Ford applica la deattivazione sul motore da un litro a tre cilindri

14 dicembre 2016
Redazione Automobilismo
Ford applica la deattivazione sul motore da un litro a tre cilindri
Prima applicazione di questa tecnologia di risparmio di carburante su un motore con cilindrata e frazionatura ridotte

Ford applica la deattivazione sul motore da un litro a tre cilindri

Ford lancia una nuova versione del pluripremiato motore EcoBoost 1.0 a cilindrata variabile. Si tratta della prima applicazione al mondo di tecnologie di disattivazione dei cilindri su un propulsore a 3 cilindri.

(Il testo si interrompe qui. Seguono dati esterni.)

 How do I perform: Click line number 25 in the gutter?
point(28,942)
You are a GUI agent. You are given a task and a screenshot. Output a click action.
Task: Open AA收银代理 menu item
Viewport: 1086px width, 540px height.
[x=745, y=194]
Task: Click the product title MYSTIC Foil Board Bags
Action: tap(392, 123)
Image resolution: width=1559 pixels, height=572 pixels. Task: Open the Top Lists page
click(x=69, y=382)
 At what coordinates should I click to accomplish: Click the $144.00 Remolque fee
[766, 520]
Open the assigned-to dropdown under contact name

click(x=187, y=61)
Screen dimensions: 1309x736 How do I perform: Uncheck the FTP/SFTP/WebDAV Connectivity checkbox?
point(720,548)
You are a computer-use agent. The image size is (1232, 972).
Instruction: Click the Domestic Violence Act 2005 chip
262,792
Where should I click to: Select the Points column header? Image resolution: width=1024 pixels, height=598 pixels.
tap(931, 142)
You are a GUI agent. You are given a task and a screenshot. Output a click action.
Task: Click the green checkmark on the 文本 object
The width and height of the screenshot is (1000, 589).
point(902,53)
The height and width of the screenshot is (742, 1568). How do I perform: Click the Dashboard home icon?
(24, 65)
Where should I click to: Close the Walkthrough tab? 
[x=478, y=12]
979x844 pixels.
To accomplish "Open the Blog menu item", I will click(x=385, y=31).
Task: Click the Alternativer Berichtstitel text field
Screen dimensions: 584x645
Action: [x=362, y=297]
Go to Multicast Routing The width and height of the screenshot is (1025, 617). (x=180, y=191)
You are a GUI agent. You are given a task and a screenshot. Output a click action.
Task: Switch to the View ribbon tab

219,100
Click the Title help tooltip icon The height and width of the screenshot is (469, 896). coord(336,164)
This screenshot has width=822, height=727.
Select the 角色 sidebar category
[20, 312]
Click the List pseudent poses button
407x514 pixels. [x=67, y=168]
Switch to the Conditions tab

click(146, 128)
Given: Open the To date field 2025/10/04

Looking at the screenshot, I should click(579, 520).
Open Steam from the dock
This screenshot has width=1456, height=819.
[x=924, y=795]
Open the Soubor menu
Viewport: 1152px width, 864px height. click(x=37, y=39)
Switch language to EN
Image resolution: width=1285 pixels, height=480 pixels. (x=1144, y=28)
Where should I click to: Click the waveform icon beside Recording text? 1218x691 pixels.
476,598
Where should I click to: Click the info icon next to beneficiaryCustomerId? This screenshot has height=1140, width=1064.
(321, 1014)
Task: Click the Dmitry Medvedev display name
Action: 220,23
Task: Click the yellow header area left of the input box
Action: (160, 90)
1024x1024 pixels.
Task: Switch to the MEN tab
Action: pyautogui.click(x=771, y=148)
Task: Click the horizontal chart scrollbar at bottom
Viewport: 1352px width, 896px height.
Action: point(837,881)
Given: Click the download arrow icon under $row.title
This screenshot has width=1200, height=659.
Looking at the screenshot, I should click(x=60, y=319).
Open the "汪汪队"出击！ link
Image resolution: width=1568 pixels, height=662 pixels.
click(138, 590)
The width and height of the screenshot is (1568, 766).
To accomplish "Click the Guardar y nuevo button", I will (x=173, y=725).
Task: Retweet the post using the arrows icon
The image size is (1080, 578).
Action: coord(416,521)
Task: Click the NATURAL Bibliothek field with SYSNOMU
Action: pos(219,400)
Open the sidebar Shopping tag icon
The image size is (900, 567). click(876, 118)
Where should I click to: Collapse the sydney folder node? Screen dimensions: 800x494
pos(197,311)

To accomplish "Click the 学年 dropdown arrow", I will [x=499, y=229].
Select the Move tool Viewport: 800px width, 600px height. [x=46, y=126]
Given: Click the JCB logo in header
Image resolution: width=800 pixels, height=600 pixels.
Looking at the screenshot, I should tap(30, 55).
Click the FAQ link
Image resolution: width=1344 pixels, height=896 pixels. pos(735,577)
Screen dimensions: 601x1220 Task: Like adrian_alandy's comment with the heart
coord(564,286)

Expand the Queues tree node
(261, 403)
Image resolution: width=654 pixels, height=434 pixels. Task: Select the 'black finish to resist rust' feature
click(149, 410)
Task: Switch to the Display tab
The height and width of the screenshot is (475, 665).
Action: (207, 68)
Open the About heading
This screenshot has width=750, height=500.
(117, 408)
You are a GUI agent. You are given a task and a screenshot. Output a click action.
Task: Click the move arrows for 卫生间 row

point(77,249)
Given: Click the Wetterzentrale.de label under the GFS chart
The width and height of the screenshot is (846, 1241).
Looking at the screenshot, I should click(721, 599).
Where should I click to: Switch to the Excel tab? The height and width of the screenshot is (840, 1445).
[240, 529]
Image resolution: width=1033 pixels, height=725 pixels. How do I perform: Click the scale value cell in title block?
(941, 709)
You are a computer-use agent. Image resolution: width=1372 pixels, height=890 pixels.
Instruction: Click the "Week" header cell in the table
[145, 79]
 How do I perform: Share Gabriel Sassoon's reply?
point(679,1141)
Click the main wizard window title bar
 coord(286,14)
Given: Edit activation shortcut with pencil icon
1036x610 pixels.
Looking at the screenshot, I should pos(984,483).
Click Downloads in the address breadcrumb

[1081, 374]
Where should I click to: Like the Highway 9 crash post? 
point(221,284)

Il sistema è in grado di disattivare/riattivare la combustione in uno dei cilindri in soli 14 millisecondi, consentendo di ridurre le emissioni di CO2 e di incrementare l’efficienza del 6%. Il tutto senza alterare prestazioni e comfort. Lo sviluppo del nuovo sistema fa parte di un piano di sviluppo sull'efficienza dei propulsori; una delle soluzioni è appunto la deattivazione di uno o più cilindri, che consente un risparmio di carburante in condizioni di marcia a gas costante o comunque con moderate richieste di potenza. Nel tre cilindri Ford la deattivazione è operativa a regimi inferiori a 4.500 giri e interessa il primo cilindro, le cui valvole vengono bypassate da un bilancere azionato dal circuito idrauico, mentre iniezione e accensione sono interrotte; il tutto gestito dalla centralina elettronica del motore. La chiusura di entrambe le valvole fa agire il pistone come una molla: l'energia persa durante la corsa verso l'alto del pistone viene quasi del tutto restituita durante la sua discesa. L'unica conseguenza è un leggero aumento dell'irregolarità della coppia.